Der berühmteste klassische Musiker Litauens ist zweifellos Mikalojus Konstantinas Čiurlionis (1875-1911). Er war ein illustrer Maler, Musiker und Komponist des späten 19. Jahrhunderts, der in seinem kurzen Leben etwa 200 Musikstücke schuf und die moderne litauische Kultur mit seinem Einfluss tiefgreifend prägte. Nach ihm entstanden in den 1970er Jahren einige moderne Komponisten wie Bronius Kutavičius, dessen Minimalismus von litauischen Musiktraditionen durchzogen ist, oder Feliksas Bajoras, dessen Musik ebenfalls von litauischer Folklore geprägt und von den Experimenten des vorangegangenen Jahrhunderts (Zwölftonmusik, Zufallsmusik usw.) durchzogen ist.

Die Entwicklung der litauischen Oper erfolgte früh und bereits zu Beginn des 20. Jahrhunderts wurde mit Birutė im Jahr 1906, einem Werk des Komponisten Mikas Petrauskas (1873-1937), eine erste Nationaloper komponiert. Heute hat das Land zwei berühmte Stimmen, den Tenor Virgilijus Noreika (1935-2018) und die Sopranistin Asmik Grigorian (1981). Ein weiterer Nationalstolz ist Mirga Gražinytė-Tyla, die zu den Top 5 der Dirigenten gehört und dem von ihr geleiteten Birmingham Symphony Orchestra ihr Feuer und ihre Leidenschaft schenkt. Um ein schönes Konzert in Estland zu erleben, besuchen Sie die Nationalphilharmonie, die größte litauische Institution, die sich der Musik widmet, das Opern- und Balletttheater oder die Kaunas Philharmonie. Zwei Veranstaltungen, die Sie unbedingt besuchen sollten, sind das Christopher Festival, ein internationales Festival für klassische Musik, das die größten internationalen Musiker nach Vilnius einlädt, sowie das Pazaislis-Musikfestival, eines der wichtigsten Musikereignisse in Litauen, das von Anfang Juni bis Ende August in Kaunas stattfindet.

Les musiques actuelles

In jedem der baltischen Staaten gibt es eine dynamische und eklektische Szene für aktuelle Musik, aber Estland hat die meisten international bekannten Künstler: Metsatöll, die Metal-Folk-Stars, Ewert und The Two Dragons oder Holy Motors, zwei große Namen des Indie-Rock, Maria Njuut, die Elektro-Folk-Geigerin, die Elektro-Klänge von Kerli (und ihr Hit Walking on Air) und Tommy Cash mit seinem kunstvollen und abgedrehten Hip-Hop. Der Aufstieg dieser lokalen Talente wurde zum Teil durch Festivals wie die Tallinn Music Week ermöglicht, die seit zehn Jahren stattfindet und das junge lokale Musikschaffen ins Rampenlicht rückt.

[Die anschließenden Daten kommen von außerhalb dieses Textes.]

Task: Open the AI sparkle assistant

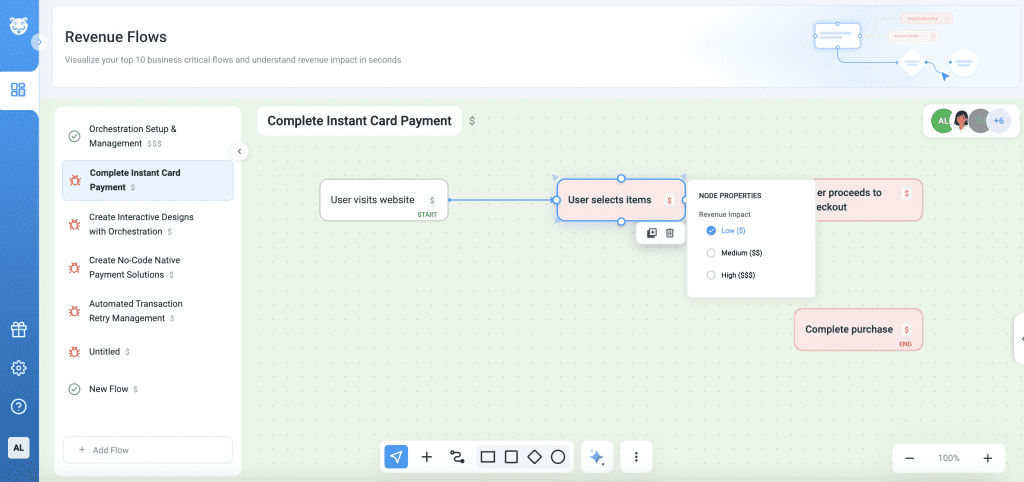Action: (596, 457)
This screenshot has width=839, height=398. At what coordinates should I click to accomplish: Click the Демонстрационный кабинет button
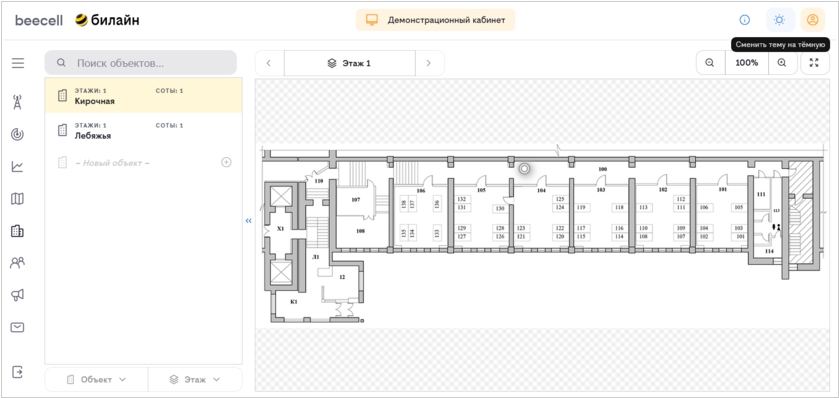pyautogui.click(x=436, y=20)
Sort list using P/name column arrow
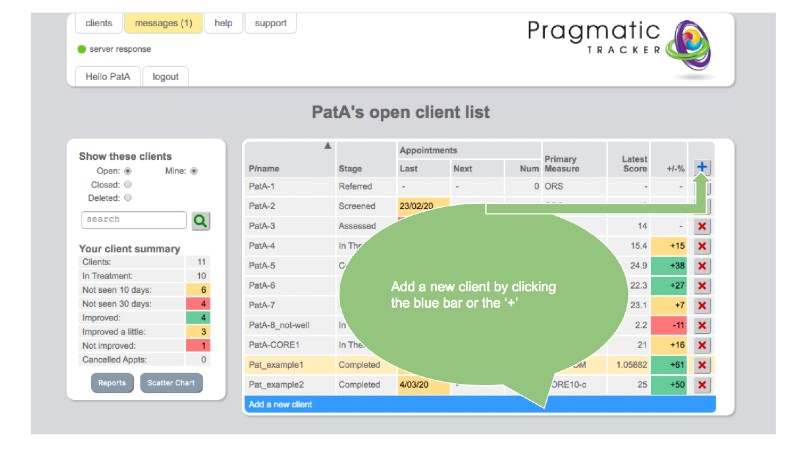800x458 pixels. (327, 147)
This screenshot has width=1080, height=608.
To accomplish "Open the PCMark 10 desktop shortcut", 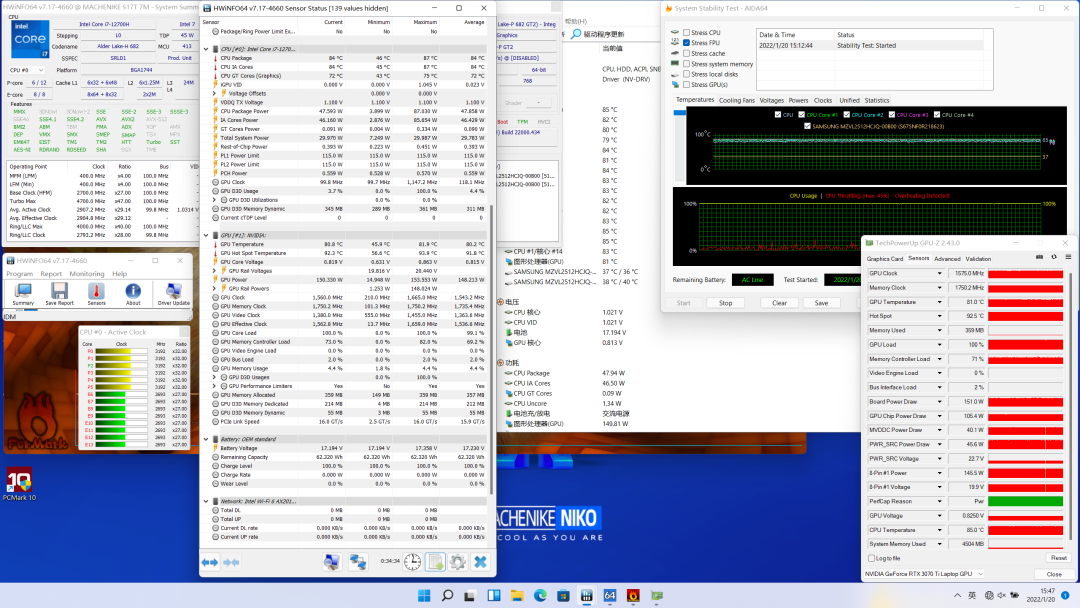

In Lettland trägt Liepāja den Titel der Musikhauptstadt mit dem schönsten Konzertsaal des Baltikums für klassische Musik: The Great Amber. Als Stadt der Musiker kann man sie mithilfe von Noten, die in die Bürgersteige eingelegt sind, besichtigen. Dabei bietet sich die Gelegenheit, einige einheimische Bands wie Credo, Eolika, Pērkons, Zodiaks oder die Hardrock- und Heavy-Metal-Band Līvi zu entdecken. Ihnen ist ein Metallbaum im Park am Strand von Liepāja gewidmet, Sie können sich sogar einige Stücke anhören.